Tuesday, 7 May 2013

Do you want to fight crime?


I once read somewhere that all the crimes of the world are different forms of stealing (it probably was “The Kite Runner”…I genuinely hope my lack of originality does not turn you off so early on though).  Theft is obviously synonymous with stealing. Murder is stealing someone’s life. Rape is stealing someone’s self esteem. The list goes on. I cannot deny the truth of this. All crime is rooted in the same cause.

There is however, in my world at least, another way of looking at this that reveals an equally gruesome crime. All crime is actually derived from the same effect, missed opportunity. Stealing is someone’s missed opportunity to use the money to invest, to vacation…or more importantly to eat. Murder is someone’s missed opportunity to spend time with a loved one. Rape is someone’s missed opportunity at a healthier life.

It is also criminal that children the world over still miss an opportunity to achieve their full potential due to lack of access to resources as basic as education. There’s a reason there have been so few African Nobel Prize winners, and I promise you it has everything to do with there being so few African university students. There is also a reason African nations still lag behind on most development metrics, and I promise you it has everything to do with the type of aid they are getting. They are getting a lot of fish but no one is teaching them how to fish.

I know this because I am not too far removed from observing the effects a proper education could have on someone’s life and even that of his community. I wish I could say this story is about me, but that would take away from the mammoth effort my parents put to raise this middle class brat. This story is about another Abdallah Mukalled. An infinitely greater Abdallah Mukalled. It is about my grandfather. He left school at 6 and soldiered through a life of poverty. He grew up in 1950s Beirut where classism was still very much a reality. The clichés of a poor family are true. While everyone around him was raising a family of 8 children and sinking into the abyss of mediocrity, he was a visionary. He had two kids. He sacrificed sweat blood and tears to educate them. It is that simple. His kids would go to university no matter what. He died with very little to his name but by god has his name endured. The rest is obvious. My father seized the opportunity he was offered and produced a litter of upper middle class grade A douches. He went on to work in aid organizations and help people all around the world. The past 10 years, he has worked 30 minutes away from the village where my grandfather was born and has helped develop the area in a way that no politician or neo-feudal lord ever would.  Abdallah would tell my father every single day “my only heirloom to you is your education…so don’t mess it up”.

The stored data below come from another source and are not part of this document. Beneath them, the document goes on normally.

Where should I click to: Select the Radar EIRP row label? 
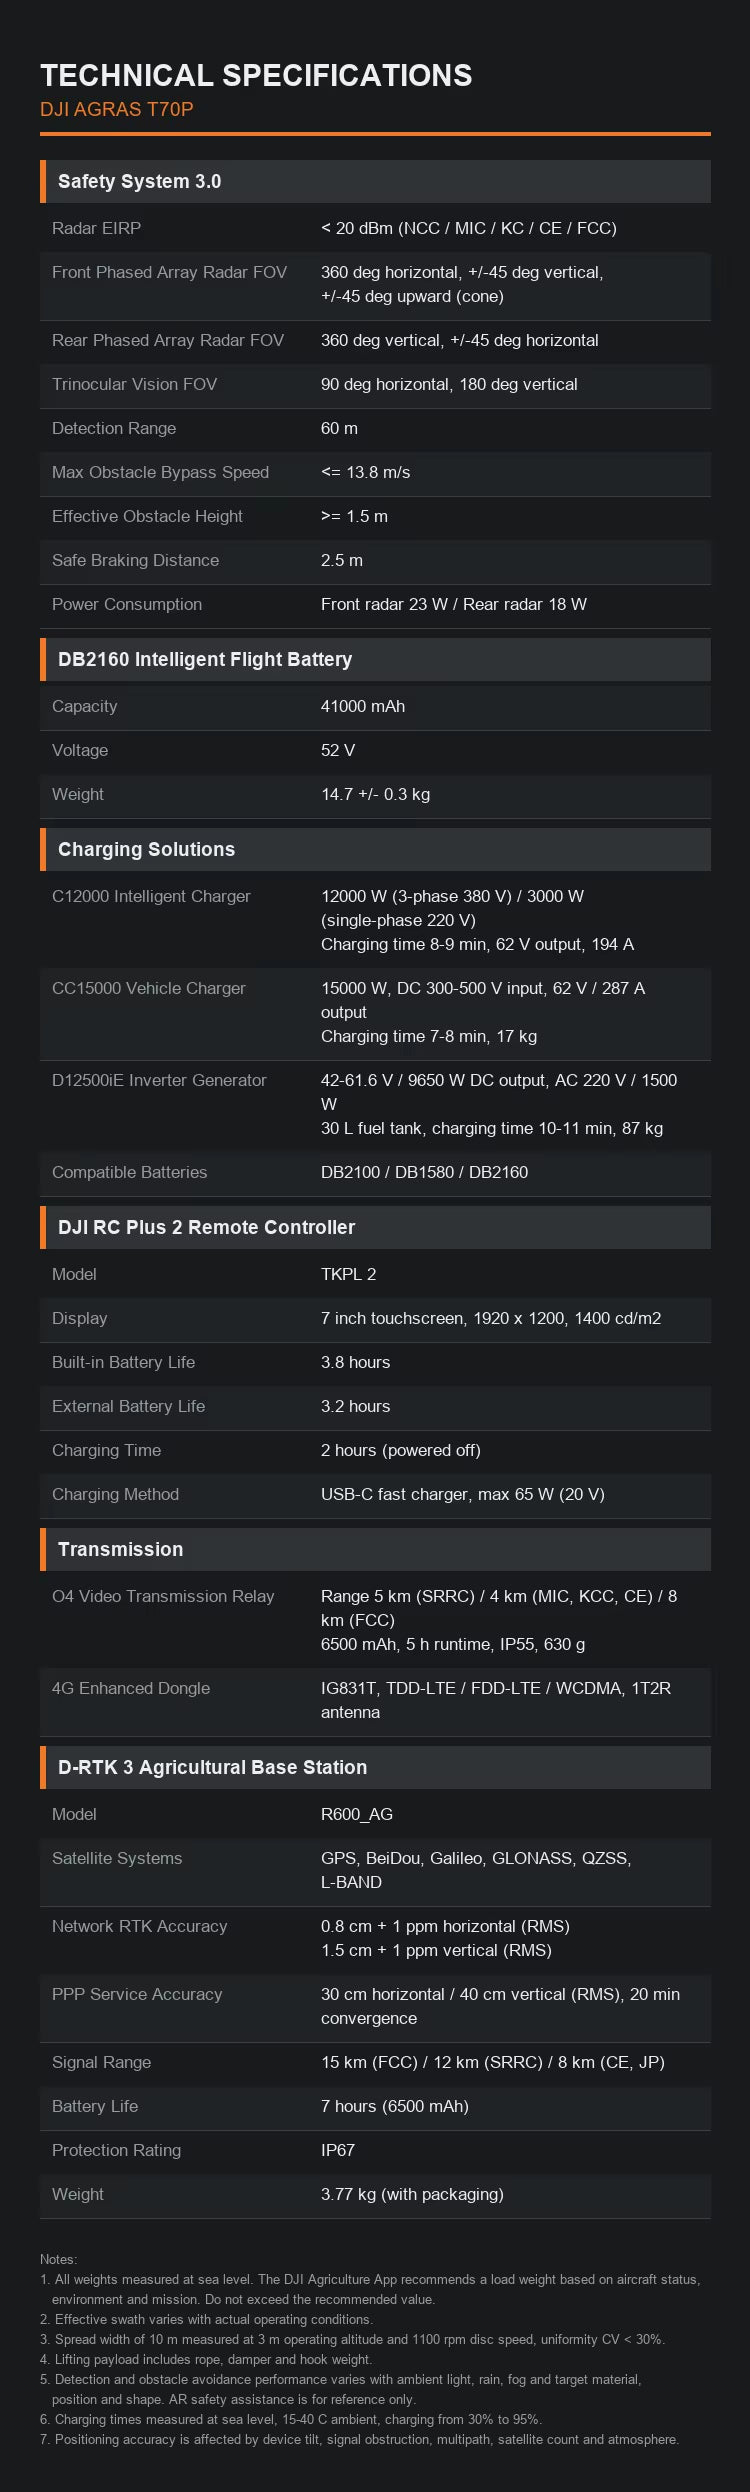click(96, 228)

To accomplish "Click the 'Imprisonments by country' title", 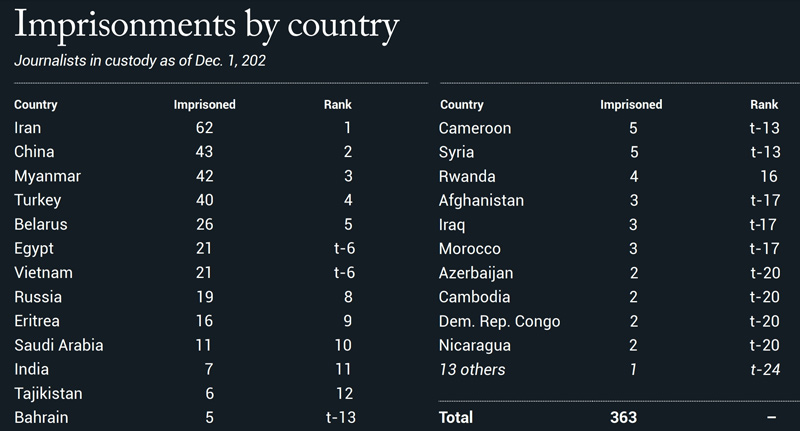I will (x=207, y=26).
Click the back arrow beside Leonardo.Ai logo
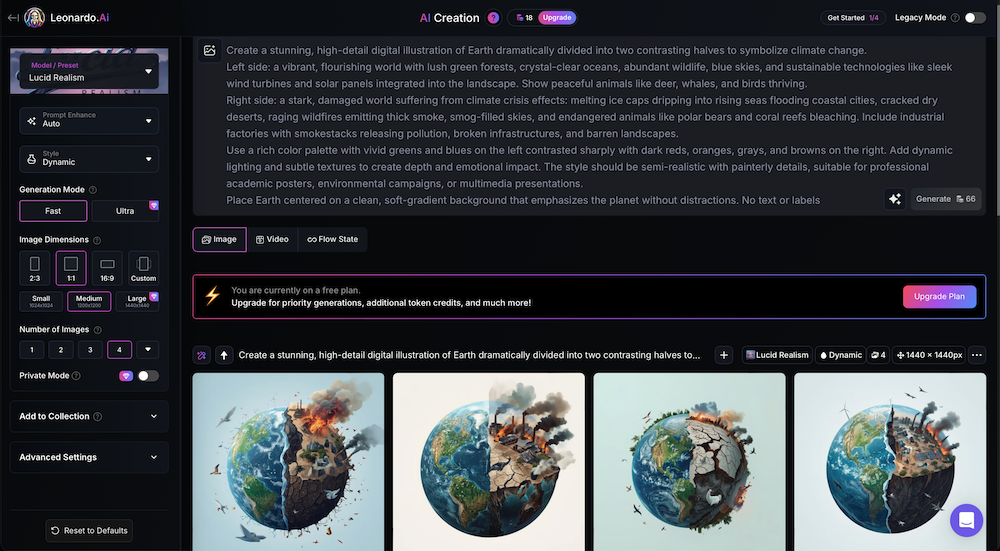This screenshot has width=1000, height=551. coord(13,18)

This brings us to the Kiliminjaro climb. No one on our team is far removed from a similar story. This one is mine. To sit here and say that the climb is just a natural progression from the above and that all along I was only climbing because I wanted to pay homage to the great man that is my grandfather would be, well, lying. Fact of the matter is it all started with an idea, than a challenging stare from Nic and Nas, then an incredulous look as I actually accepted. In fact, if I am to be awfully honest I knew absolutely nothing about the charity when I first signed up. Serendipity, though, is a beautiful thing. I have always had two dreams for my millionaire years. The first is buying an Aston Martin vanquish. The second is starting a Abdallah Mukalled Scholarship at my alma mater, the American University of Beirut (naturally this is in reference to my grandfather, because despite an inherent sense of entitlement I am not that much of a douche). The Aston Martin is still miles away, to say the least. We are talking distance to the moon miles here. But god, the force, the spaghetti monster, you name it has given me a twisted chance to achieve the second dream. My priorities shifted. Fund raising to start a university scholarship fund for the Hanne Howard fund makes me want to break out in song. I am thinking Journey-Don’t Stop Believing, but at this stage I am so psyched even Jeff Buckley’s Hallelujah would do.

The kids at the Hanne Howard foundation deserve a university education and they deserve to achieve their full potential. They deserve to change their lives. For years people have been donating to build a well in a village and to feed an African child. Not to sound like a cliché here, but people would have been better served if they were educated on how to build wells or in order to feed themselves. It is criminal that there are generations of Kenyan Children who missed the opportunity to fulfill their potential. This is your chance change that. This is your chance to fight crime by helping them realize their full potential. You may never don a batman cape on the streets of your city, but this is your chance to be the true Dark Knight. Carpe Diem!